I wanted blog subscriptions, not a new SaaS project. So I used OneSignal for email + push and wired notifications into CI using frontmatter dates. No backend. No user table. No admin UI. The best system is the one you stop thinking about.

I recently added subscriptions to this blog.

Not in the “build a platform” sense. Just email updates when I publish, optional push notifications, a welcome message, and unsubscribe links. No accounts. No backend. No database. No admin UI.

The goal was simple: let people follow along without turning this into a side project of its own.

This post is about how I did that, and why I deliberately kept it boring.

What I actually needed

Readers should be able to subscribe via email or push. They should receive a welcome message. They should get notified when a new article goes live. Drafts should not notify. Scheduled posts should notify when they become public.

On my side, I didn’t want to run servers, manage users, or build tooling around this. This is a personal blog, not a SaaS product.

So the constraint was clear: solve subscriptions with as little infrastructure as possible.

Why OneSignal

I ended up using OneSignal because it gives me both email and push in one place, handles consent and unsubscribe flows, and doesn’t require me to store subscriber data myself.

The frontend integration is lightweight. Two buttons trigger OneSignal’s built-in slidedown prompts. That’s it. No forms, no accounts, no custom auth.

For publishing, I don’t log into dashboards either. Everything happens from CI.

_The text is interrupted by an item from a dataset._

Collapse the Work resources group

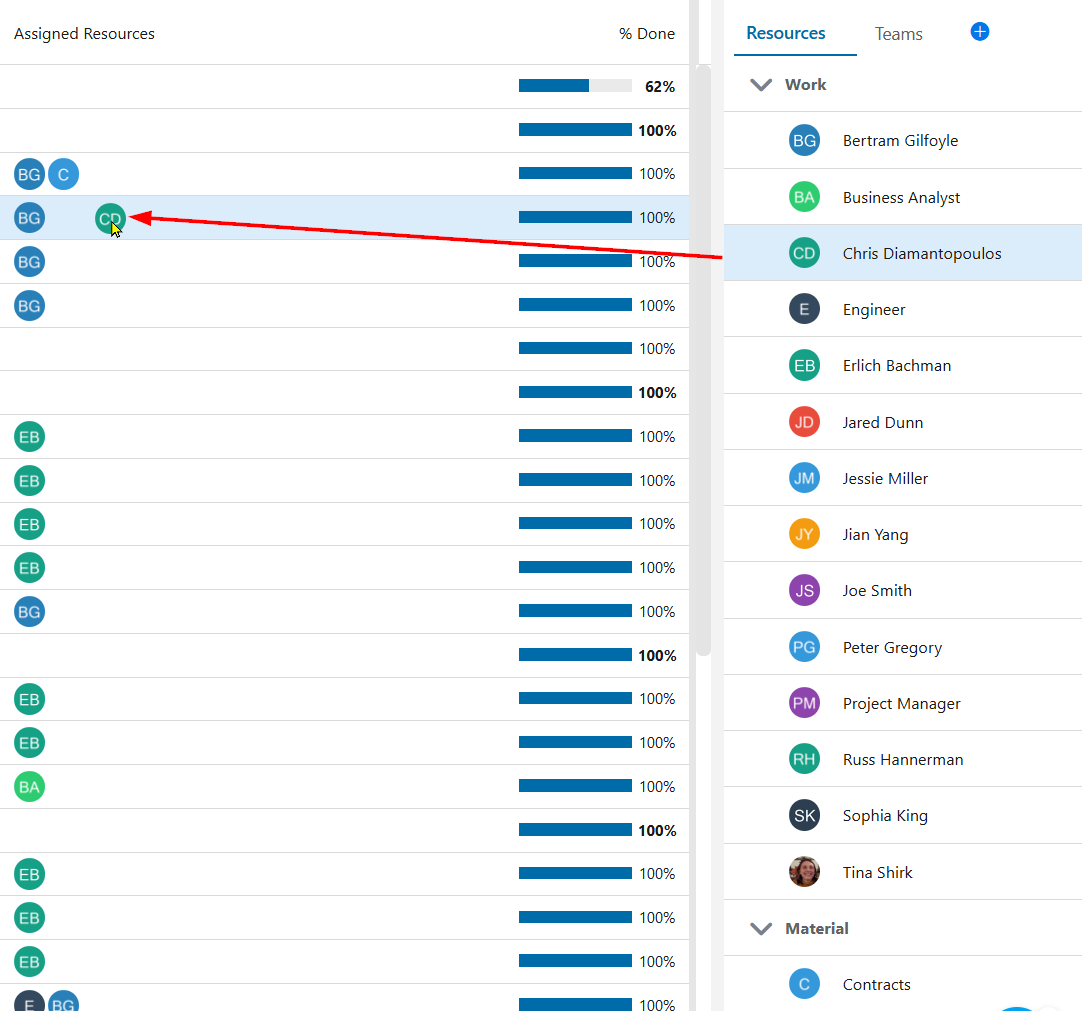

When I deploy, a small Node script scans my blog posts, reads their frontmatter, skips anything scheduled for the future, and sends notifications for anything new. It also keeps a tiny state file so articles are only announced once.

That’s the entire pipeline.

Welcome emails and publish templates

Initially I was rendering email HTML myself inside the script.

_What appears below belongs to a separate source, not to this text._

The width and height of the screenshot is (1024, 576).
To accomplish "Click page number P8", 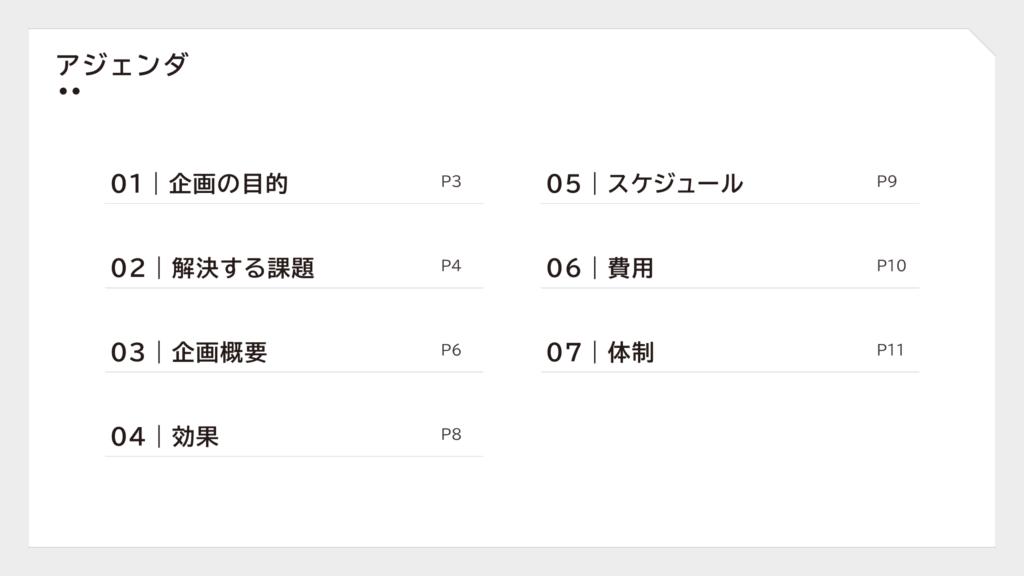I will (x=451, y=434).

That worked, but OneSignal already has templates and Liquid variables, so I moved both the welcome message and the “new article” email into OneSignal directly. Now the script just sends custom data like title, short description, and URL.

OneSignal handles the rest.

This turned out much cleaner. The logic lives in one place. The styling lives in one place. And I don’t have to redeploy just to tweak copy.

Push notifications are sent separately with a small second call, since templates currently apply to email only. Slightly annoying, but still simpler than building my own system.

Drafts, scheduling, and publishing rhythm

Instead of explicit draft flags, I use the existing date field in frontmatter.

If an article’s date is in the future, it’s treated as unpublished. The notify script skips it. When that date arrives and I deploy, the article goes live and subscribers are notified automatically.

This gives me scheduling for free.

I publish weekly, so my site deploys weekly too (or manually if I need it). That keeps CI noise low and matches my writing rhythm. No need for daily pipelines.

Why this matters

The interesting part here isn’t OneSignal. It’s restraint.

It’s very easy to overengineer something like subscriptions. You can spend weeks building infrastructure around a problem that already has decent off-the-shelf solutions.

For a personal blog, the optimal system is the one you stop thinking about.

Now I can write, deploy, and people get notified. That’s it.

No dashboards. No queues. No maintenance burden.

And honestly, that’s exactly the level of sophistication I want for this.